"Oh, fortune, enemy of all who want to live upright in this world: Now, when I had achieved such a marriage, you have let me be dishonored by a man of the most vile condition and nature that could be found. Oh, princess, my lady! I would never have believed that in a maiden of such tender years there could be so little shame and boldness that you would commit such an abominable sin."
At this moment Widow Repose came in. She had waited a short time at the door, and when she heard Tirant's lament, she said:
"Now all the things I have begun are coming to pass."
When she entered the room she saw that Tirant was in great anguish, his pillow full of tears, continuing his lamentations. She sat down near him to see if Tirant wanted to say anything to her, and ready to do whatever he said. When the Widow saw that Tirant was not changing his tone, she said to him:
"That lover of all dishonesty won't leave her abominable life, no matter how much you beg or threaten her. Her only desire is to satisfy her lust. What can I do, poor me? With these breasts," and she pulled them out so that Tirant would see them, "I nursed that lady."

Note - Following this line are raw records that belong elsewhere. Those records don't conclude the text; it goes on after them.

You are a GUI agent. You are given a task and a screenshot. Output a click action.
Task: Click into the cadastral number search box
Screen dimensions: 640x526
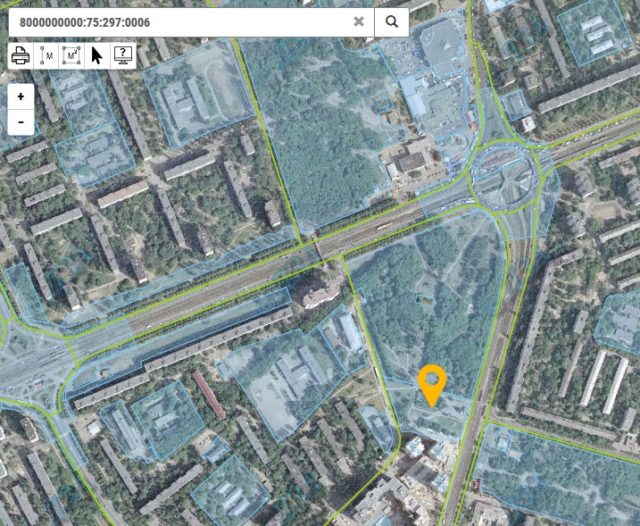(x=180, y=21)
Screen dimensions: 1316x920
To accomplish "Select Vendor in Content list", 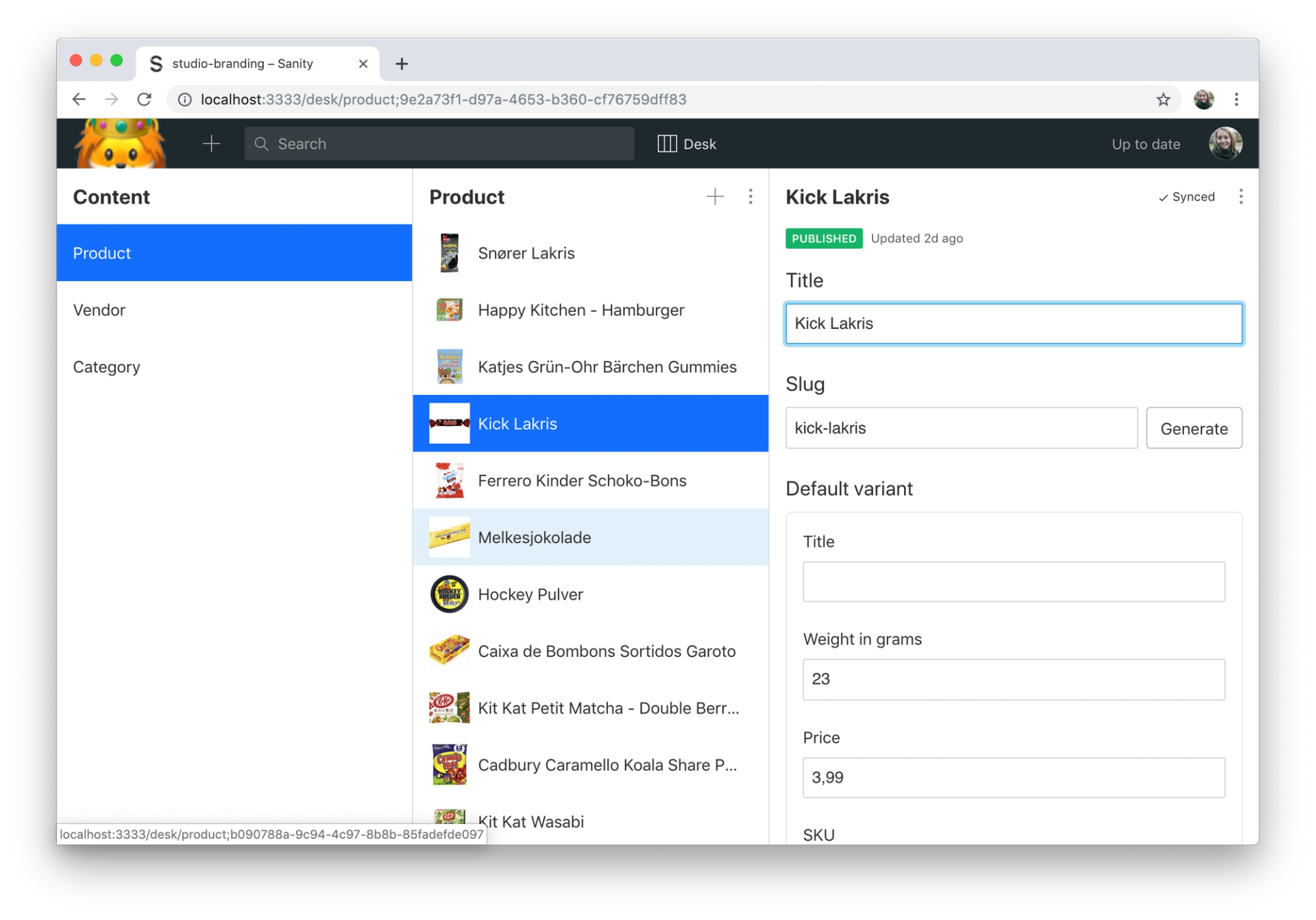I will pyautogui.click(x=99, y=310).
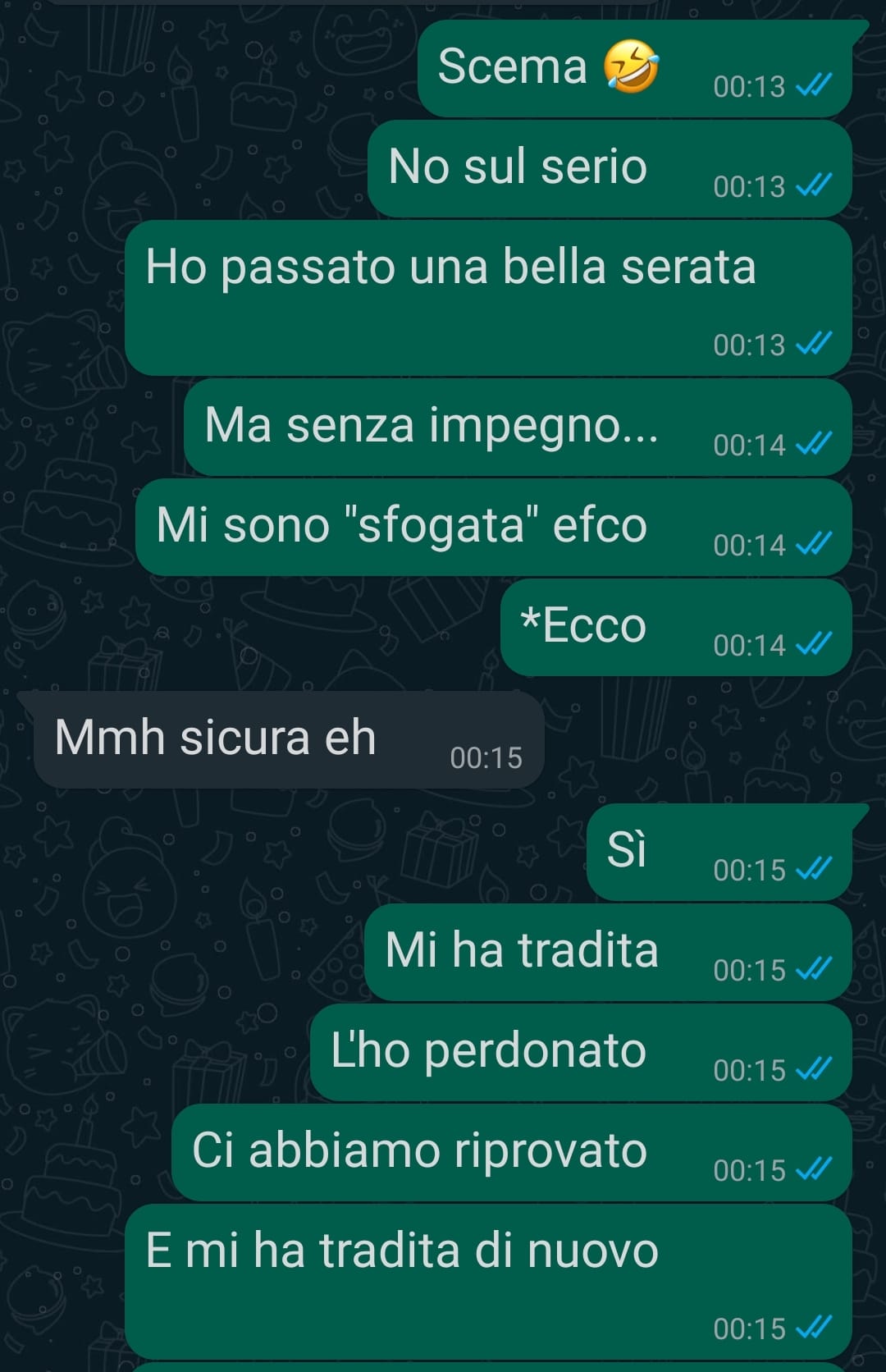
Task: Tap the 00:15 timestamp on "Mmh sicura eh"
Action: [x=486, y=757]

She let them hang out like this for a good while, pretending that with her lamentations she had forgotten to cover them. Then she added:
"Lord Tirant, take comfort from me. Oh, Almighty God, Holy Trinity! With great anguish in my soul, with great anger and many tears, I revealed those thoughts that ran through my mind almost every day. But at night, alone in my room, I would find myself drying my tearful eyes—with sackcloth so that I would feel the pain even more."
Tirant quickly replied:
"Your love, Widow Repose, can't be compared to mine, because yours is diminishing: It grows smaller and smaller, while mine is increasing. But I have more reason to grieve than any lover because in one day's time I have reached the highest peak of love that fortune could grant me, and the next day I have been the most confused and downtrodden lover in the entire world. My eyes have seen a black Moor easily possess what I have not been able to have by supplications or by all the dangers and hardships I have endured. A man as unlucky as I should not go on living, so that he will not have to trust any maid or maiden."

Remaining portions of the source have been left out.